Un détour par l’histoire
Pour comprendre la place des corps intermédiaires aujourd’hui et ce qu’ils sont, il faut faire un sacré détour par l’histoire. Il faut pour cela commencer par lire le résumé du cours de Pierre Rosanvallon Les corps intermédiaires dans la démocratie et l’article d’Alain Chatriot et Claire Lemercier « Les corps intermédiaires » dans le Dictionnaire Critique de la République (2002).
En attendant, un petit résumé s’impose.
Pendant l’ancien Régime, la France était composée de corps, des groupes d’individus réunis à la fois pour la préservation de leurs intérêts particuliers et celle du bien collectif qui organisaient les métiers et le corps social. C’étaient les parlements, cours et conseils souverains, corps de médecins ou d’avocats, corporations et métiers, compagnies de commerce ou d’industrie.
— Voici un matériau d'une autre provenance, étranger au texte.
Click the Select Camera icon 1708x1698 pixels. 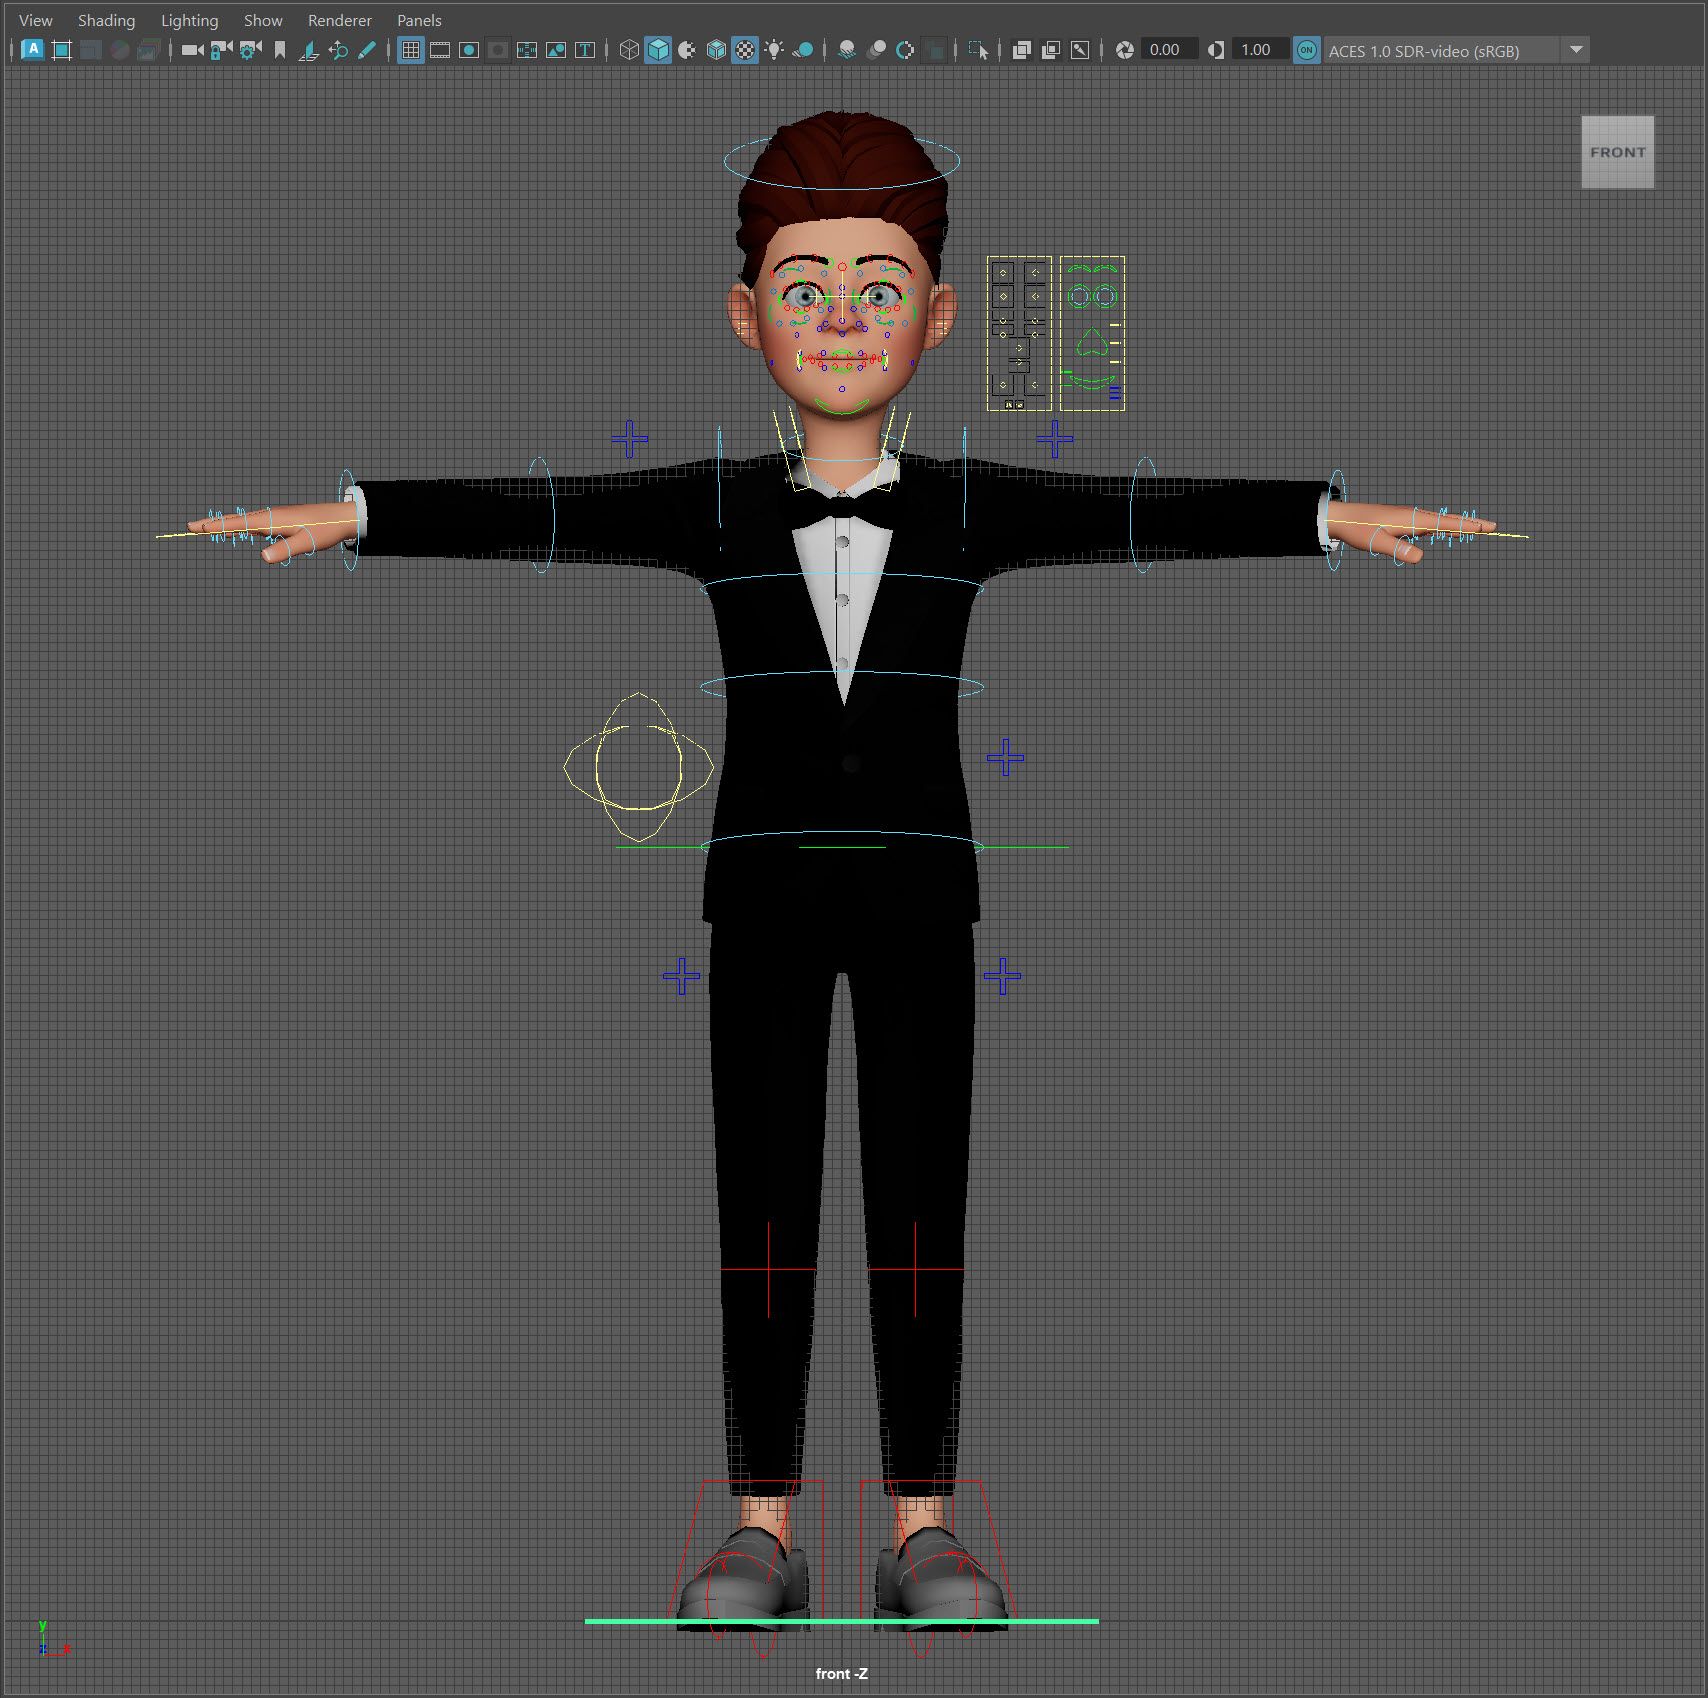[x=192, y=50]
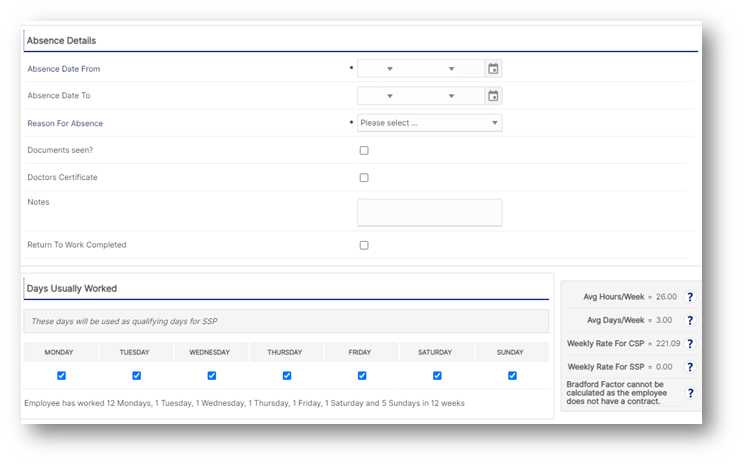This screenshot has height=466, width=744.
Task: Click help icon beside Avg Hours/Week
Action: click(689, 298)
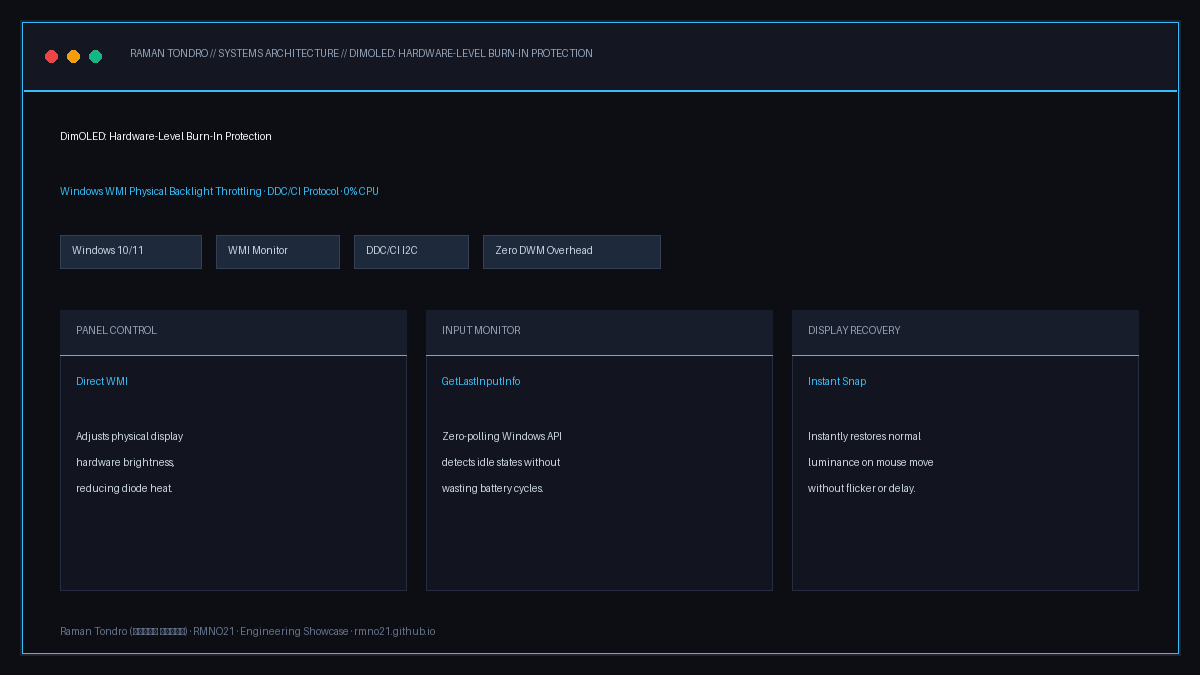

Ils avaient leurs propres Lois et statuts, mais existaient avec la permission du souverain à qui ils étaient subordonnés (Voir : Encyclopédie Universalis).
A la Révolution, les Lois d’Allarde — qui abolie les corporations — et Le Chapelier — qui proscrit les réunions particulières, l’élection de syndics, le dépôt de pétitions en nom collectif — largement inspirées des thèses de Rousseau mettent un terme aux « corps ». « ll n’y a plus de corporation dans l’État ; il n’y a plus que l’intérêt particulier de chaque individu, et l’intérêt général. » La Nation doit s’affirmer comme un tout homogène. Les Codes napoléoniens proscrivent par la suite toute coalition. Mais, comme l’exprime Pierre Rosanvallon dans son cours « Les corps intermédiaires dans la Démocratie »,
« le “lien de corps” qui donnait sa consistance pratique à l’être ensemble et qui organisait en tout cas les représentations que chacun avait de son rapport aux autres, ne pouvait être simplement remplacé par l’affirmation de l’appartenance à un grand tout ».
De Tocqueville dans De La démocratie en Amérique (1835) qui préconisait de réinstaurer les corps intermédiaires à Émile Durkheim qui souhaitait la mise en place de « corporations de métiers » dans De La division du travail social (1893), tout au long du 19e siècle des voix se sont ainsi élevées contre la dissolution sociale et ont permis de remettre sur la table la question des corps intermédiaires et leur redonner une légitimité intellectuelle.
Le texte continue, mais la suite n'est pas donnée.